Towards low loss non-volatile phase change materials in mid index waveguides

TL;DR

This paper investigates low-loss phase change materials Sb2S3 and Sb2Se3 integrated into silicon nitride photonic circuits, demonstrating their potential for low-loss, non-volatile optical switching in mid-infrared waveguides.

Contribution

It introduces and evaluates two new low-loss phase change materials, Sb2S3 and Sb2Se3, for use in integrated photonic devices, showing their low insertion loss and effective index contrast.

Findings

Insertion loss below 0.04 dB/um for Sb2S3

Insertion loss below 0.09 dB/um for Sb2Se3

Effective refractive index contrast measured at different wavelengths

Abstract

Photonic integrated circuits currently use platform intrinsic thermo-optic and electro-optic effects to implement dynamic functions such as switching, modulation and other processing. Currently, there is a drive to implement field programmable photonic circuits, a need which is only magnified by new neuromorphic and quantum computing applications. The most promising non-volatile photonic components employ phase change materials such as GST and GSST, which had their origin in electronic memory.

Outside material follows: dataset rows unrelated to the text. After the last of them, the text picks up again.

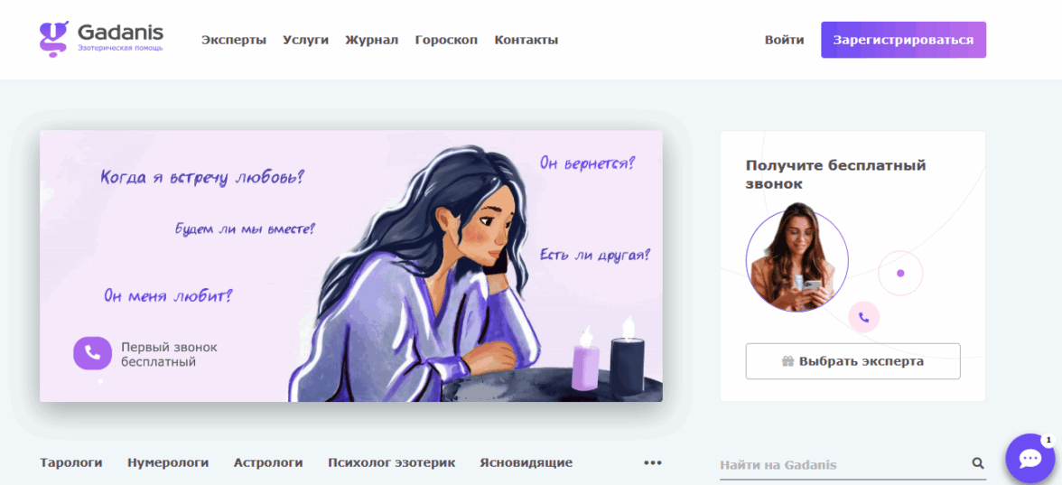The height and width of the screenshot is (485, 1062).
Task: Open the Эксперты menu item
Action: [x=234, y=40]
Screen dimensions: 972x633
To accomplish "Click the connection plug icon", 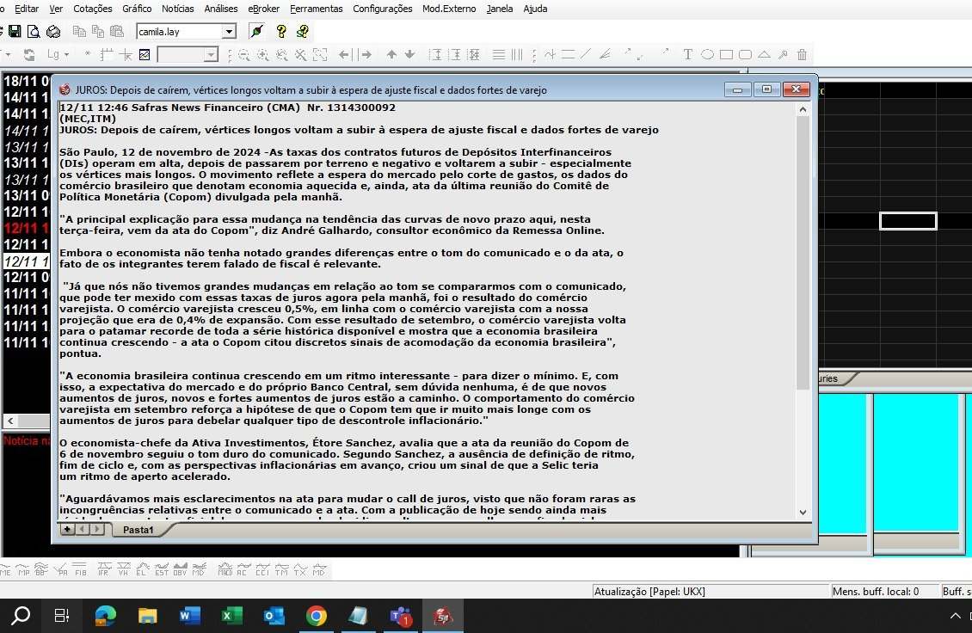I will click(x=256, y=32).
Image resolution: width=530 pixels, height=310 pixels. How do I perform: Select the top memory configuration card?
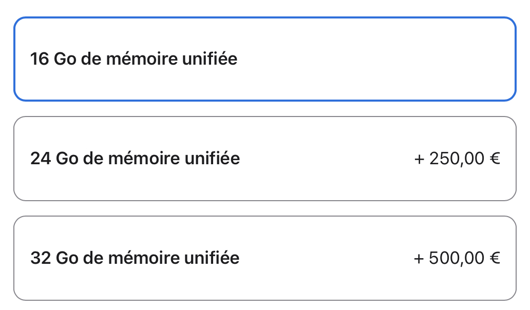pyautogui.click(x=264, y=59)
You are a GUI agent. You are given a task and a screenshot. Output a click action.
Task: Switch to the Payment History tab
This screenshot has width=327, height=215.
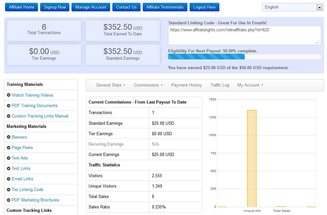click(186, 85)
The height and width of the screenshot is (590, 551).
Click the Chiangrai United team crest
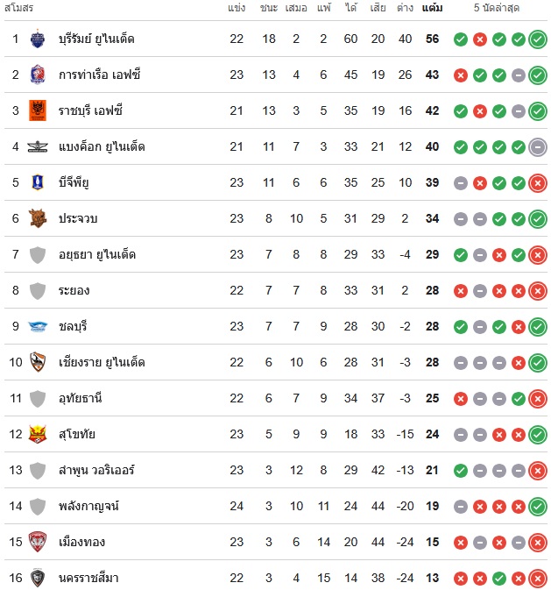[37, 362]
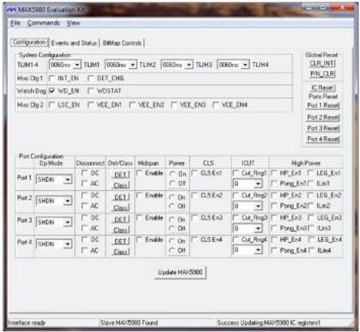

However, in the optical domain, these compounds introduce significant losses potentially preventing a large number of applications. Here, we evaluate the use of two newly introduced low loss phase change materials, Sb2S3 and Sb2Se3, on a silicon nitride photonic platform. We focus the study on Mach-Zehnder interferometers that operate at the O and C bands to demonstrate the performance of the system. Our measurements show an insertion loss below 0.04 dB/um for Sb2S3 and lower than 0.09 dB/um for Sb2Se3 cladded devices for both amorphous and crystalline phases. The effective refractive index contrast for Sb2S3 on SiNx was measured to be 0.05 at 1310 nm and 0.02 at 1550 nm, whereas for Sb2Se3, it was 0.03 at 1310 nm and 0.05 at 1550 nm highlighting the performance of the integrated device.